Source: U.S. Census Bureau Trade Data - BICO HS-10
*Prepared foods are primarily shelf-ready foods shipped directly to distributors and retailers for sale directly to consumers. These include pastries, soups, broths, pastas, dough mixes, peanut butter, pizzas, and gelatins.

Highlights

In 2020, the value of U.S. prepared food exports to the world was $6.7 billion, unchanged from the prior year. Canada and Mexico remain the top two markets, accounting for 42 percent of total exports. Canada and the EU27+UK, the third largest U.S. export market, had the largest increases at $130 million and $62 million, respectively. The year-to-year stability of U.S. prepared food exports can be attributed in part to the strength and size of the markets of USMCA partners Canada and Mexico.

Drivers

  • The U.S.-Mexico-Canada Agreement (USMCA) entered into force on July 1, 2020, locking in existing tariff-free trade of these products.
  • China implemented a process for excluding U.S. products from retaliatory Section 301 tariffs.
  • The largest increases in 2020 were of soups & broths and pasta, up $61 million and $18 million, respectively.

Looking Ahead

The global trade of prepared foods has nearly doubled in the last decade. Demand is driven in large part by income growth and urbanization, both generally leading to increased consumer desire for convenient, shelf-ready packaged foods. Imported prepared foods provide variety for consumers, and often supply producers in domestic processed food sectors. Asian markets, especially China, have been the fastest growing for prepared foods in recent years, reflecting the effect of income growth on consumption habits. These trends are expected to continue and will likely provide strong markets for U.S. prepared food exports into the future.

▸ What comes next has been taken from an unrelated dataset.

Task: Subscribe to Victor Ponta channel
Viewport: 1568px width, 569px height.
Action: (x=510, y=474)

However, there are many trade barriers facing prepared foods, including front-of-package labeling (FOPL), marketing and advertising restrictions, and penalties on foods that exceed certain thresholds of nutrients like sugar, fat, saturated fat, and sodium. In October 2020, Mexico implemented its new FOPL warning style labels. U.S. exports of about $3.4 billion are expected to be impacted. Mexico also implemented bans in two states in October, prohibiting the sale of products that carry warning labels to people under the age of 18. A Federal level ban is under consideration, as are proposals for nearly all other states.

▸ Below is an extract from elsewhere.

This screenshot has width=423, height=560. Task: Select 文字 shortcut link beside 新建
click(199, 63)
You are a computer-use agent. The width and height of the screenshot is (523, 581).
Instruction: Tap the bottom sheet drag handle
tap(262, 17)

In November 2020, Colombia established maximum sodium limits for foods that will be implemented in phases during the next 3 years. Products that exceed these limits will be subject to sanctions. This will impact about $54 million of U.S. exports each year. Latin American countries are expected to consider more regulations for prepared foods in 2021, driven largely by the recommendations of the World Health Organization and Pan-American Health Organization.

The COVID-19 pandemic did not have a significant impact on U.S. exports of prepared foods in 2020, likely because these products are most frequently purchased directly from supermarkets for preparation at home rather than at restaurants. Decreases in global income levels may affect consumer capacity to purchase packaged food, but it is unlikely that this effect will be long term.

In 2020, 63 percent of total U.S. exports of prepared foods were to free trade agreement partner countries. Negotiations with future free trade agreement partners like Kenya provide opportunities to address existing tariff and non-tariff barriers and create a pathway to new customers in regions of the world where income and demand are rising.